▶ _Text extract_
The Subplot
The Subplot | Senior living, big money from Bolton
Welcome to The Subplot, your regular slice of commentary on the North West business and property market from Place North West.
THIS WEEK
- The Generation Game: North West developers and investors are looking for ways to make mixed-age and senior living BTR a commercial success.
- Family Money: Bolton-based Pitalia Real Estate lines up £180m deals, including a monster subject-to-planning buy. What is its strategy?
- Chasing Yields: at what point do urban logistics yields get silly?
SENIOR MOMENT
The big opportunity in later life property
Moorfield Group, well known for its Manchester and Salford build-to-rent investments, is now edging into the care-heavy end of senior living. North West developers and investors are watching.
Moorfield has agreed its first buy as it builds a nursing home portfolio. In partnership with Allegra Care it has acquired Sentinel Health Care and its portfolio of five Hampshire nursing homes for £125m. This is the first seriously big-money mainstream move into this end of the senior living spectrum. Moorfield will grow its portfolio as it fills the missing steps in its ‘residential pathway’ of investment – a pathway that starts with purpose-built student housing (PBSA), moves on to post-university BTR, and then to retirement villages. Adding nursing homes gives Moorfield almost the full set.
Cheshire bound?
Moorfield is already looking North. Speaking to Subplot, Moorfield’s chief investment officer Charlie Ferguson Davie explains that this is a premium product, and one it plans to grow in clusters to reap economies of scale. “There are plenty of parts of the North of England where that would work,” he says, smiling broadly at the suggestion that Cheshire could be one of them. North West developers and investors are heading down the same route.
Generation rent
Meanwhile, there’s serious work going on regarding how to commercialise senior living in the North West, says developer Glenbrook’s residential director Shannon Conway. She sits on a Greater Manchester Combined Authority panel on senior housing. The most obviously viable audience, with money to spend, good reason to spend it and amenity demands that are not impossible to satisfy, is the 55-70 age group. Developers and investors moving into this sector include Legal & General, via its Inspired Villages and Guild Living brands. Birchgrove and Belong are in similar territory.

▶ _Collected material_
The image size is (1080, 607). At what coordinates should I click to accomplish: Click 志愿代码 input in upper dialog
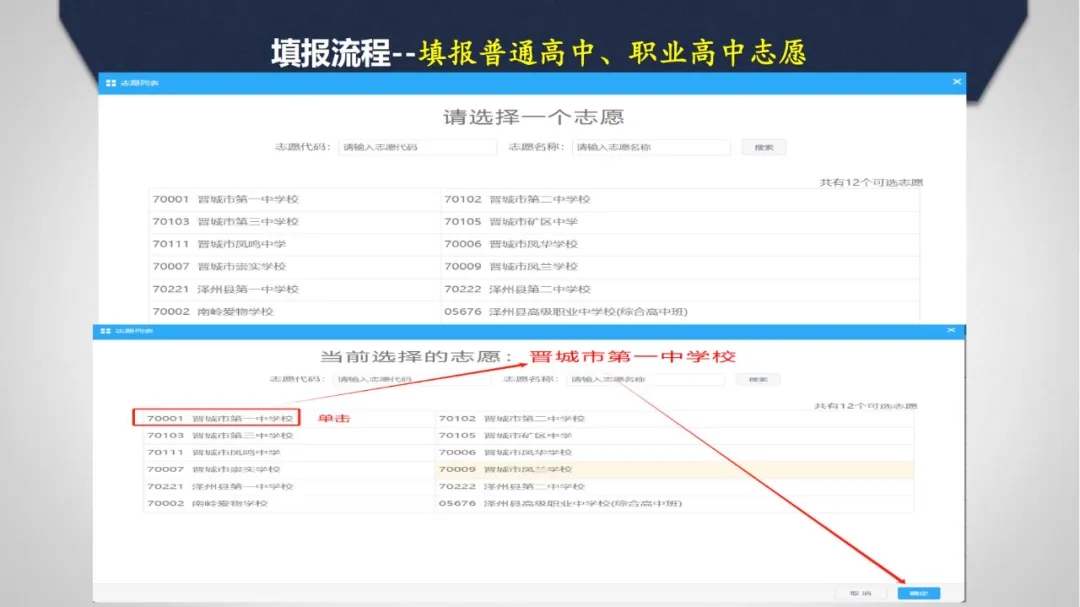pos(417,147)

▶ _Your task_
Continue The Subplot commentary on North West senior living after its last sentence.

▶ _The answer_
Boomers say ‘no’
The trouble is the 55-70 group may not be very interested in senior housing. “Nobody that age wants to sit around watching people do their knitting,” says one specialist whose own late-60s mum has been backpacking round Latin America. Another spoke disparagingly of Axminster carpets: you get the idea. Says Conway: “Why would anyone want to be segregated at 55? They don’t. The answer has to be about creating intergenerational communities, and BTR can do that.”
One big happy family
That’s why so-called intergenerational BTR could be the answer. Glenbrook is working up a template it hopes could thrive in the North West. “We’re modelling a genuine later-living opportunity as part of a mixed-age scheme,” Conway says. “So we have the security and support a later living scheme provides, but within a mixed scheme, maybe divided one-third later living, two thirds mixed.” The maths could work well because an intergenerational mix widens the pool of potential tenants. Providing you include some larger apartments (over-50s will not live in shoeboxes), keep extra age-or care-related amenities under control so they don’t add more than, say, 20% to the cost, and chuck out the chintz, all should be well. Shouldn’t it?
Concept failure
That’s not yet clear for three reasons. First, Moorfield’s Ferguson Davie is sceptical about the rental offer. “The logic of BTR is that there are lots of people who need to rent because they can’t own,” he says. “I don’t think resizing or downsizing retirees will be looking to rent, they don’t need to rent, because they can own.” If he’s correct, this creates a headache.
Demand issues
Second problem: does anyone want this product? Proving demand for any new venture is always a nightmare, particularly if your core audience doesn’t think it is your core audience. Funders need to see something solid before they will put up the money. There might have been a great example to point to at Allied London’s St John’s scheme in central Manchester. The residential tower could, thanks to its larger apartments and less youthy appeal, have proved the concept. But it got pulled, to be replaced with offices.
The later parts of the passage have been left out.